Stored items
********************
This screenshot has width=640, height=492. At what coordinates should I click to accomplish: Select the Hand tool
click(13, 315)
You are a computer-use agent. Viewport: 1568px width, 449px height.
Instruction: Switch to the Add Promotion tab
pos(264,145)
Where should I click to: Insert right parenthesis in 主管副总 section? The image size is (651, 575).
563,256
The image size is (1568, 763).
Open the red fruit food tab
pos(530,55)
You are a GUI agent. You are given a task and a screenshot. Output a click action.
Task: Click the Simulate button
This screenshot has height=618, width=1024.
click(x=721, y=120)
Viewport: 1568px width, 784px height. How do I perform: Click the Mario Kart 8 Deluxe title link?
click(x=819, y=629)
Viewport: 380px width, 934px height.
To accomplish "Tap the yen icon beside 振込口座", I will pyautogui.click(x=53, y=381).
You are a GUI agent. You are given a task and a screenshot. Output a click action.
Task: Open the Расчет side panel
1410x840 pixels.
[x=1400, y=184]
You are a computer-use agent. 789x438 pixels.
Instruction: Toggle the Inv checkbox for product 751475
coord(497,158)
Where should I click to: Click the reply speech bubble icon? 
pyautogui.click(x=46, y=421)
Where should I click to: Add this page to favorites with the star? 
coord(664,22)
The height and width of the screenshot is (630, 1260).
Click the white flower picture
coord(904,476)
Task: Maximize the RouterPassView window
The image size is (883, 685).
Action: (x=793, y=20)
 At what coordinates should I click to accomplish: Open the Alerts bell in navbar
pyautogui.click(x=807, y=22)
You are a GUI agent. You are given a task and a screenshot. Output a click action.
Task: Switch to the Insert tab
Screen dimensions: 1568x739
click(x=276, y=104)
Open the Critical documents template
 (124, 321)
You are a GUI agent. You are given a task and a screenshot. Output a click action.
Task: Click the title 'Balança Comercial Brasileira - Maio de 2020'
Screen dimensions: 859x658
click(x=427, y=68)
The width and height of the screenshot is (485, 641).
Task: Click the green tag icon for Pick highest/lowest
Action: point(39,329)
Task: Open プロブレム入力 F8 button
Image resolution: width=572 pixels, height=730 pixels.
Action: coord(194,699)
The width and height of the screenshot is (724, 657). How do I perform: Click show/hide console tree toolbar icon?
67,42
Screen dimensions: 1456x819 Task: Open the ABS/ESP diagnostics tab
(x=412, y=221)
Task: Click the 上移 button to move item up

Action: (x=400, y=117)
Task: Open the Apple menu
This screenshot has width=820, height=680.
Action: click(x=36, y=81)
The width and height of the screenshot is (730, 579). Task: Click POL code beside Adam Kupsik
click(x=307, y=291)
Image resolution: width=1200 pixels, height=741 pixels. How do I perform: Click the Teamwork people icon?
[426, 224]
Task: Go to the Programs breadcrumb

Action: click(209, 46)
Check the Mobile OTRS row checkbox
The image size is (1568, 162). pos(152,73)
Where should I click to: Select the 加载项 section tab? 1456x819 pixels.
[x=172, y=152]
********************
The expected output is the complete data, repeated exactly.

This screenshot has width=640, height=492. At what coordinates should I click to accomplish: Select the Hand tool
click(13, 315)
You are a computer-use agent. Viewport: 1568px width, 449px height.
Instruction: Switch to the Add Promotion tab
pos(264,145)
Where should I click to: Insert right parenthesis in 主管副总 section? The image size is (651, 575).
563,256
The image size is (1568, 763).
Open the red fruit food tab
pos(530,55)
You are a GUI agent. You are given a task and a screenshot. Output a click action.
Task: Click the Simulate button
This screenshot has height=618, width=1024.
click(x=721, y=120)
Viewport: 1568px width, 784px height. How do I perform: Click the Mario Kart 8 Deluxe title link?
click(x=819, y=629)
Viewport: 380px width, 934px height.
To accomplish "Tap the yen icon beside 振込口座", I will pyautogui.click(x=53, y=381).
You are a GUI agent. You are given a task and a screenshot. Output a click action.
Task: Open the Расчет side panel
1410x840 pixels.
[x=1400, y=184]
You are a computer-use agent. 789x438 pixels.
Instruction: Toggle the Inv checkbox for product 751475
coord(497,158)
Where should I click to: Click the reply speech bubble icon? 
pyautogui.click(x=46, y=421)
Where should I click to: Add this page to favorites with the star? 
coord(664,22)
The height and width of the screenshot is (630, 1260).
Click the white flower picture
coord(904,476)
Task: Maximize the RouterPassView window
The image size is (883, 685).
Action: (x=793, y=20)
 At what coordinates should I click to accomplish: Open the Alerts bell in navbar
pyautogui.click(x=807, y=22)
You are a GUI agent. You are given a task and a screenshot. Output a click action.
Task: Switch to the Insert tab
Screen dimensions: 1568x739
click(x=276, y=104)
Open the Critical documents template
 (124, 321)
You are a GUI agent. You are given a task and a screenshot. Output a click action.
Task: Click the title 'Balança Comercial Brasileira - Maio de 2020'
Screen dimensions: 859x658
click(x=427, y=68)
The width and height of the screenshot is (485, 641).
Task: Click the green tag icon for Pick highest/lowest
Action: point(39,329)
Task: Open プロブレム入力 F8 button
Image resolution: width=572 pixels, height=730 pixels.
Action: coord(194,699)
The width and height of the screenshot is (724, 657). How do I perform: Click show/hide console tree toolbar icon?
67,42
Screen dimensions: 1456x819 Task: Open the ABS/ESP diagnostics tab
(x=412, y=221)
Task: Click the 上移 button to move item up

Action: (x=400, y=117)
Task: Open the Apple menu
This screenshot has width=820, height=680.
Action: click(x=36, y=81)
The width and height of the screenshot is (730, 579). Task: Click POL code beside Adam Kupsik
click(x=307, y=291)
Image resolution: width=1200 pixels, height=741 pixels. How do I perform: Click the Teamwork people icon?
[426, 224]
Task: Go to the Programs breadcrumb

Action: click(209, 46)
Check the Mobile OTRS row checkbox
The image size is (1568, 162). pos(152,73)
Where should I click to: Select the 加载项 section tab? 1456x819 pixels.
[x=172, y=152]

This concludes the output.